* **DATA LISTING**
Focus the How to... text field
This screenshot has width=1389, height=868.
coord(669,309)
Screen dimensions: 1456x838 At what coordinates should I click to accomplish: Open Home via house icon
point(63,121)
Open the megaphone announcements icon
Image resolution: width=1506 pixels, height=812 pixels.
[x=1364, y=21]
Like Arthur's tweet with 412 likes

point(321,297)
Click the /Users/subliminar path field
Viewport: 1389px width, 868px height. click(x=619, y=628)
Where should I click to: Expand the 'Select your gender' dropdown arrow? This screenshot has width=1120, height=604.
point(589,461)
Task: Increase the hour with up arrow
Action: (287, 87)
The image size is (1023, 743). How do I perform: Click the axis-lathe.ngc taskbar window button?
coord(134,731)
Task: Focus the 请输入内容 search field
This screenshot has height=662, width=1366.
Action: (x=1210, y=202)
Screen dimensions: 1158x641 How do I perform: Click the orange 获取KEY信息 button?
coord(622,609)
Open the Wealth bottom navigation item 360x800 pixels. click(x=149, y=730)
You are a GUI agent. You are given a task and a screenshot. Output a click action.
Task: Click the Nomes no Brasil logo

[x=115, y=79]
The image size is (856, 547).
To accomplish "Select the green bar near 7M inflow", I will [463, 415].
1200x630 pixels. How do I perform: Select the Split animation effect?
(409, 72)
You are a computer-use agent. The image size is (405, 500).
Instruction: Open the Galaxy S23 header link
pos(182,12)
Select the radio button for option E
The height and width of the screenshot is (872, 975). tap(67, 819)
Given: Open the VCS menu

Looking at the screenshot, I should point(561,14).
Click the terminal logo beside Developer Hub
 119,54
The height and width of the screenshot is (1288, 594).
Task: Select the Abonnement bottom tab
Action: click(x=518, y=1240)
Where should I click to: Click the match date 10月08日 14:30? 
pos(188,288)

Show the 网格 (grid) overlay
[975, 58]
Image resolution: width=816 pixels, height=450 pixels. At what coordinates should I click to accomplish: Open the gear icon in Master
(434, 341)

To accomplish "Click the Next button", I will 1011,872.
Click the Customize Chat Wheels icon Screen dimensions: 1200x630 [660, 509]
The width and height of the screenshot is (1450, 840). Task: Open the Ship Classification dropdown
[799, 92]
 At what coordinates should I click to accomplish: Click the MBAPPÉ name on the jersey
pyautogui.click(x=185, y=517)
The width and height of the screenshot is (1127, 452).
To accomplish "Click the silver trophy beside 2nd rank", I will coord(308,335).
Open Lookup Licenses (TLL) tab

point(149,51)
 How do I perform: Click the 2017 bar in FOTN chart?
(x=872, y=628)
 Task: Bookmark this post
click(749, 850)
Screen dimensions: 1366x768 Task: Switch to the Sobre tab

* **TASK PROMPT**
Pick out each line of the data above that contains the word "logo", and copy those lines. Match uppercase and lowercase letters exactly.

* **SOLUTION FOR THIS TASK**
Task: Click the Nomes no Brasil logo
Click the terminal logo beside Developer Hub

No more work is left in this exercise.